By Chef Philippa Sibley

Fresh fruits in season are probably my favourite ingredient, and I use them in both sweet and savoury dishes. In Melbourne, where I live, seasonality really does dictate quality. I find it quite romantic that many fruits are only available when they are in season – for me this evokes memories and associations. 

When the first cherries appear, I think of the coming summer and all the beautiful stone fruits I so enjoy using at Christmas time. Then come the blackberries, plums and figs in autumn. In winter, orchard fruits, quinces, apples and pears are in their prime as are all the citrus – mandarins, lemons, blood oranges and ruby grapefruits always feature on my menus in the colder months. 
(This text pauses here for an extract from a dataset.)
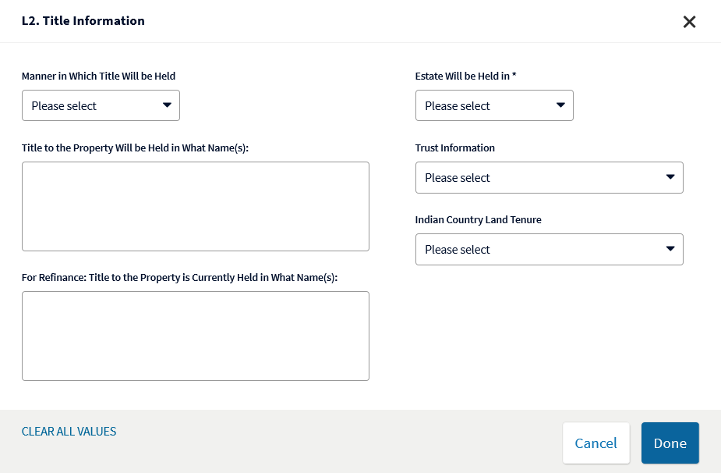Focus the For Refinance currently held names text area

pos(196,336)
Use your senses when choosing fruits. Smell strawberries and other berries – if they are fragrant they will inevitably taste wonderful. Check the bottom of the punnet, as often under ripe or squashed fruit will be stashed underneath the nice-looking fruit. It may come as a surprise to some, but strawberries are very good, if not at their best, in the winter months, especially those from Queensland. 

When choosing melons, feel for weight and firmness. Pineapples are ripe when they have a golden hue at the base and the leaves pluck out easily. 

When checking peaches and plums for ripeness, always press gently near where the stalk is, as you don’t want to bruise the fruit on its presentation side. 

Pears are tricky. I suggest buying firm, green, slightly under ripe pears and letting them ripen for several days at room temperature before using. 

Fruits are fragile ingredients, so treat them with care. Don’t leave some stone fruits all jumbled up in bags on top of each other as they will likely bruise or become damaged and this will affect their final presentation.